Н. В. Гоголь оставил очень точное описание своей собственной смерти
– до деталей: восприятие необратимости изменений, влекущих исчезновение света, после некоторого личного события, «душевного явления»
– обдумывание и принятие решения, которое ничто не может рассеять, сожаление об оставляемых близких людях и распоряжение об устройстве их жизни, сильная уверенность и настроенность души на живую смерть и, наконец, собственно смерть как предстояние вечности без внимания на беспокойство близких и со вниманием на их спасение.
Сколько «благородного» негодования, возмущения, раздражения вызывал и вызывает этот пассаж у наших литературоведов, начиная с Белинского и заканчивая ныне здравствующими гоголеведами. Как Гоголь посмел хотя бы предположить, что привычка выше, сильнее, взрослее, прогрессивнее ярких душевных порывов? – возмущается в XIX, XX и даже в XXI веке сообщество просвещённых и образованных критиков, культурологов и философов, академиков и профессоров литературы, школьных учителей и просто читателей. Не возмущаются же те, кто, как, например, Л. Н. Толстой, смог по достоинству оценить разницу между возмущающей все чувства человека страстью – «чувством оленя» и невыразимым покоем и тишиной «привычного от вечности».
Н. В. Гоголь очень точно воспринимал и переживал эту разницу между «возмущающей душу страстью» и покоем привычного света: «привычка» Гоголя – это именно сияние старого русского света, который льётся из человека сам собою, нечаянно, невольно и без усилий. Страсть покидает сферу света, погружается во тьму другого, завладевает, покоряет или просто смущает его, а «покой привычки» льётся на всё, на что обращается внимание человека, без разбора свой-чужой и даже на чужого – особенно сильно, как на гостя в миргороде. «Привычка» Н. В. – это «привычное от вечности» Л. Н., это древний, дряхлый, старый свет доброты, радушия, чистосердечия, простоты, ясности, скромности, бесхитростности, примитивности.

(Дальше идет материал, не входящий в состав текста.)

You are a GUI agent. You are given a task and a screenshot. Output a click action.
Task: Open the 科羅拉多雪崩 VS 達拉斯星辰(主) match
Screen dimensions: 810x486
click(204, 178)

Критикам стоило больше внимания уделить решению вопроса, почему Н. В. Гоголь так настойчиво собирает все свои повести вокруг какого-нибудь «странного происшествия», то есть происшествия, которое не должно быть проигнорировано, пропущено; однако наши гоголеведы игнорируют именно эту «странность», на которой особенно настаивает сам писатель, объявляя самого Гоголя странным!
Здесь интересно замечание писателя – «покорился с волею послушного ребенка», которое, возможно, указывает на то, что он уже в детстве чувствовал в себе душевное убеждение зова смерти; судить об этом невозможно, но в качестве дополнительного намёка на это может служить то, что причиной убеждения Пульхерии Ивановны стала история с кошкой, напоминающая историю с кошкой 5-летнего Гоголя.
Чем же закончилась история, начавшаяся с прельщения серой кошки дикими котами?
Старый свет потух, старички умерли, избы повалились, пруд зарос, мужики пустились в бега, всё разворовали, благословенная земля истощилась, и всё это из-за одной кошки!
Так живёт русская земля: нет в ней ничего отдельного, всё одно.
А теперь ознакомимся с тем, как воспринимает эту повесть Н. В. Гоголя российское литературоведение.
Сначала В. Г. Белинский:
«Что такое почти каждая из его повестей? Смешная комедия, которая начинается глупостями, продолжается глупостями и оканчивается слезами и которая, наконец, называется жизнью. Возьмите его „Старосветских помещиков“: что в них? Две пародии на человечество в продолжение нескольких десятков лет пьют и едят, едят и пьют, а потом, как водится исстари, умирают. Вы видите всю пошлость, всю гадость этой жизни, животной, уродливой, карикатурной…»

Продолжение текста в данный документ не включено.